La situation hydrologique à Maurice atteint un niveau jugé préoccupant par les spécialistes. Février 2026 entre officiellement dans l’histoire climatique comme le mois de février le plus sec observé depuis 1904. Alors que la moyenne habituelle s’établit à 323 mm de pluie, seuls 87 mm ont été enregistrés, soit environ 27 % des apports attendus.
Ce manque de précipitations s’inscrit dans une tendance prolongée de déficit. Entre novembre 2025 et janvier 2026, les cumuls n’ont atteint que 447 mm, soit près d’un tiers des normales. La baisse s’est poursuivie avec des niveaux inférieurs aux standards saisonniers : 34 % en février, 60 % en mars et 70 % en avril, confirmant une dégradation progressive du régime pluviométrique.

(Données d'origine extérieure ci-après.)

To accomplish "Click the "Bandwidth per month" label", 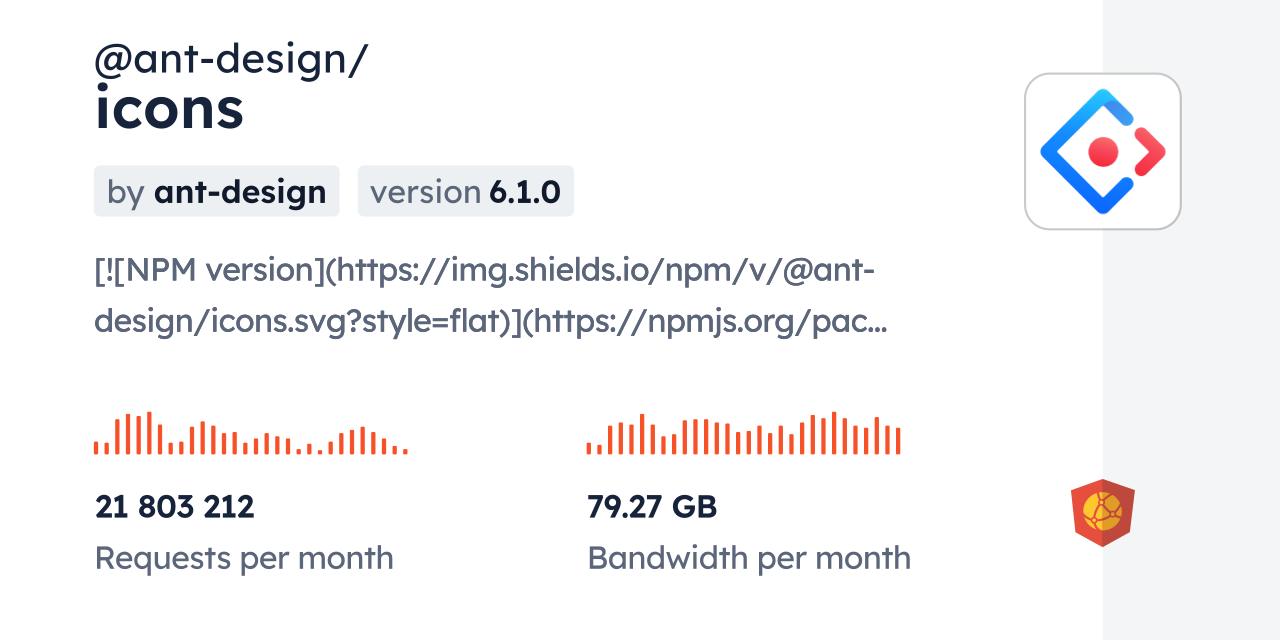I will [749, 558].
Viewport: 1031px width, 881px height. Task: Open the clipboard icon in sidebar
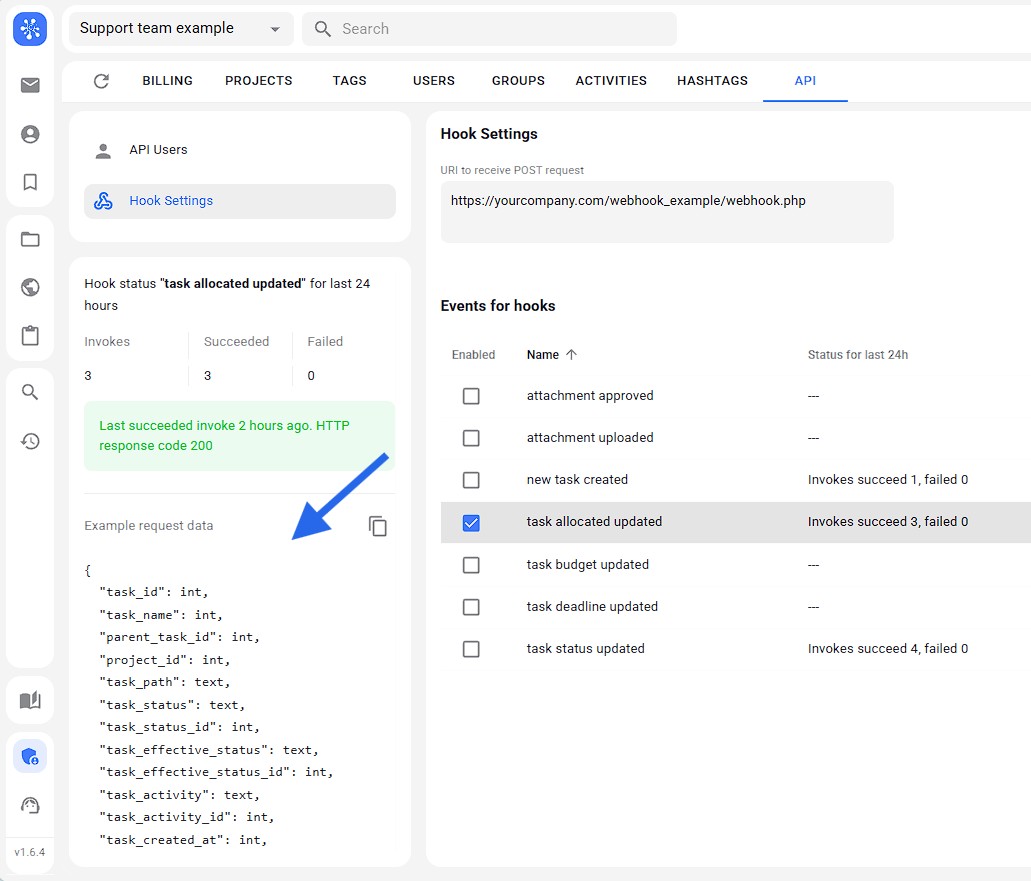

Les experts évoquent désormais une période anormalement sèche. Les réservoirs restent sous étroite surveillance, tandis que les autorités suivent la situation de près, sans exclure des mesures de gestion plus strictes si la sécheresse persiste.
Le directeur de la Water Resources Unit, Lormus Jhugroo, confirme une situation hydrique exceptionnelle : février n’a reçu que 27 % des pluies habituelles, avec un impact préoccupant sur le réservoir de Mare-aux-Vacoas.
Selon lui, le déficit observé à Mare-aux-Vacoas atteint près de 400 mm, un manque équivalent à environ deux mois d’approvisionnement en eau pour la région des Plaines Wilhems.
L’océanographe Vassen Kauppaymuthoo alerte sur un déficit de pluie, un « stress hydrique », rappelant qu’une telle baisse des précipitations remonte aux années 1960.